ABOUT THIS EXERCISE - The complete listing, repeated precisely, must form the answer.

PROVIDED ENTRIES -
"""

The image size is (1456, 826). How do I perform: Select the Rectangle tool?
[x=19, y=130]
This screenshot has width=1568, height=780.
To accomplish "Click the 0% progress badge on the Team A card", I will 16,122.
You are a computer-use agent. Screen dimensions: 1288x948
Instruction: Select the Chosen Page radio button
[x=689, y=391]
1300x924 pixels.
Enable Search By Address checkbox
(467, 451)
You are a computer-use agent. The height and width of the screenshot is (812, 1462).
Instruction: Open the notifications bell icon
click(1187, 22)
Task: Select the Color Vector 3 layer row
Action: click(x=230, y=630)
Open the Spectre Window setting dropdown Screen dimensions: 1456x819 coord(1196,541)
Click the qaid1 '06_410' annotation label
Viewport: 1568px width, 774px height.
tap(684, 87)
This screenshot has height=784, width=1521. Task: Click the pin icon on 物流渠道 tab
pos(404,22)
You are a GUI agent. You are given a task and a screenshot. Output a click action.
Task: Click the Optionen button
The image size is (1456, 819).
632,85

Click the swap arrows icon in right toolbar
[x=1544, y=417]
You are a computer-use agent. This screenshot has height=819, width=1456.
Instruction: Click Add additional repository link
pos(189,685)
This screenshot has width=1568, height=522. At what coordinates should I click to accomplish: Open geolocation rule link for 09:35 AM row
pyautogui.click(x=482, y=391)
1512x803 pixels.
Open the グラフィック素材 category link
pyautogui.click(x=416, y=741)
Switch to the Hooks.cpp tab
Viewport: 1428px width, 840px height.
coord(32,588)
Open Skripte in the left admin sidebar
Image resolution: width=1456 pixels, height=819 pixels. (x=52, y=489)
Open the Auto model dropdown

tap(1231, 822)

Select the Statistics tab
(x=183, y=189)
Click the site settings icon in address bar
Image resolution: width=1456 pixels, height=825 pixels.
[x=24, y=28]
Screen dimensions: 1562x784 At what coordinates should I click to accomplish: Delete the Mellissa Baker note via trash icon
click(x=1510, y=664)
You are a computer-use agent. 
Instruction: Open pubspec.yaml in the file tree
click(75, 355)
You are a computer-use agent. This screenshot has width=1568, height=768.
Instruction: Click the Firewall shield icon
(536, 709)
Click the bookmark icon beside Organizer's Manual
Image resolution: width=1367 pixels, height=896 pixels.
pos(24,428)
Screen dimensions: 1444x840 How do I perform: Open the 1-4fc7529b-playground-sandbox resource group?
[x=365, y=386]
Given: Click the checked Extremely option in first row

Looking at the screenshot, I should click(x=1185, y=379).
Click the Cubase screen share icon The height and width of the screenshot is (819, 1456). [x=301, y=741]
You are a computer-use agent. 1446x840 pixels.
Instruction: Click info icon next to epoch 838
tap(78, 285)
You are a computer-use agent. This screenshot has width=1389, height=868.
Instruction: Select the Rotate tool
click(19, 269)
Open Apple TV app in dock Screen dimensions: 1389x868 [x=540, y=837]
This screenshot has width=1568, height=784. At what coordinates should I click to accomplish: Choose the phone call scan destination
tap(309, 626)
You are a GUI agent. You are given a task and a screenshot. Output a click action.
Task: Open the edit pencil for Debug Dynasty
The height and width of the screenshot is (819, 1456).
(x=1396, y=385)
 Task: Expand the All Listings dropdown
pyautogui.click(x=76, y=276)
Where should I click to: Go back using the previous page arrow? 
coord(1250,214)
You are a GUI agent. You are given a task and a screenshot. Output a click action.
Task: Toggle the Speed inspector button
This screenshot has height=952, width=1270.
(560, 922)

"""

EXERCISE RESPONSE -
The image size is (1456, 826). How do I perform: Select the Rectangle tool?
[x=19, y=130]
This screenshot has width=1568, height=780.
To accomplish "Click the 0% progress badge on the Team A card", I will 16,122.
You are a computer-use agent. Screen dimensions: 1288x948
Instruction: Select the Chosen Page radio button
[x=689, y=391]
1300x924 pixels.
Enable Search By Address checkbox
(467, 451)
You are a computer-use agent. The height and width of the screenshot is (812, 1462).
Instruction: Open the notifications bell icon
click(1187, 22)
Task: Select the Color Vector 3 layer row
Action: click(x=230, y=630)
Open the Spectre Window setting dropdown Screen dimensions: 1456x819 coord(1196,541)
Click the qaid1 '06_410' annotation label
Viewport: 1568px width, 774px height.
tap(684, 87)
This screenshot has height=784, width=1521. Task: Click the pin icon on 物流渠道 tab
pos(404,22)
You are a GUI agent. You are given a task and a screenshot. Output a click action.
Task: Click the Optionen button
The image size is (1456, 819).
632,85

Click the swap arrows icon in right toolbar
[x=1544, y=417]
You are a computer-use agent. This screenshot has height=819, width=1456.
Instruction: Click Add additional repository link
pos(189,685)
This screenshot has width=1568, height=522. At what coordinates should I click to accomplish: Open geolocation rule link for 09:35 AM row
pyautogui.click(x=482, y=391)
1512x803 pixels.
Open the グラフィック素材 category link
pyautogui.click(x=416, y=741)
Switch to the Hooks.cpp tab
Viewport: 1428px width, 840px height.
coord(32,588)
Open Skripte in the left admin sidebar
Image resolution: width=1456 pixels, height=819 pixels. (x=52, y=489)
Open the Auto model dropdown

tap(1231, 822)

Select the Statistics tab
(x=183, y=189)
Click the site settings icon in address bar
Image resolution: width=1456 pixels, height=825 pixels.
[x=24, y=28]
Screen dimensions: 1562x784 At what coordinates should I click to accomplish: Delete the Mellissa Baker note via trash icon
click(x=1510, y=664)
You are a computer-use agent. 
Instruction: Open pubspec.yaml in the file tree
click(75, 355)
You are a computer-use agent. This screenshot has width=1568, height=768.
Instruction: Click the Firewall shield icon
(536, 709)
Click the bookmark icon beside Organizer's Manual
Image resolution: width=1367 pixels, height=896 pixels.
pos(24,428)
Screen dimensions: 1444x840 How do I perform: Open the 1-4fc7529b-playground-sandbox resource group?
[x=365, y=386]
Given: Click the checked Extremely option in first row

Looking at the screenshot, I should click(x=1185, y=379).
Click the Cubase screen share icon The height and width of the screenshot is (819, 1456). [x=301, y=741]
You are a computer-use agent. 1446x840 pixels.
Instruction: Click info icon next to epoch 838
tap(78, 285)
You are a computer-use agent. This screenshot has width=1389, height=868.
Instruction: Select the Rotate tool
click(19, 269)
Open Apple TV app in dock Screen dimensions: 1389x868 [x=540, y=837]
This screenshot has width=1568, height=784. At what coordinates should I click to accomplish: Choose the phone call scan destination
tap(309, 626)
You are a GUI agent. You are given a task and a screenshot. Output a click action.
Task: Open the edit pencil for Debug Dynasty
The height and width of the screenshot is (819, 1456).
(x=1396, y=385)
 Task: Expand the All Listings dropdown
pyautogui.click(x=76, y=276)
Where should I click to: Go back using the previous page arrow? 
coord(1250,214)
You are a GUI agent. You are given a task and a screenshot. Output a click action.
Task: Toggle the Speed inspector button
This screenshot has height=952, width=1270.
(560, 922)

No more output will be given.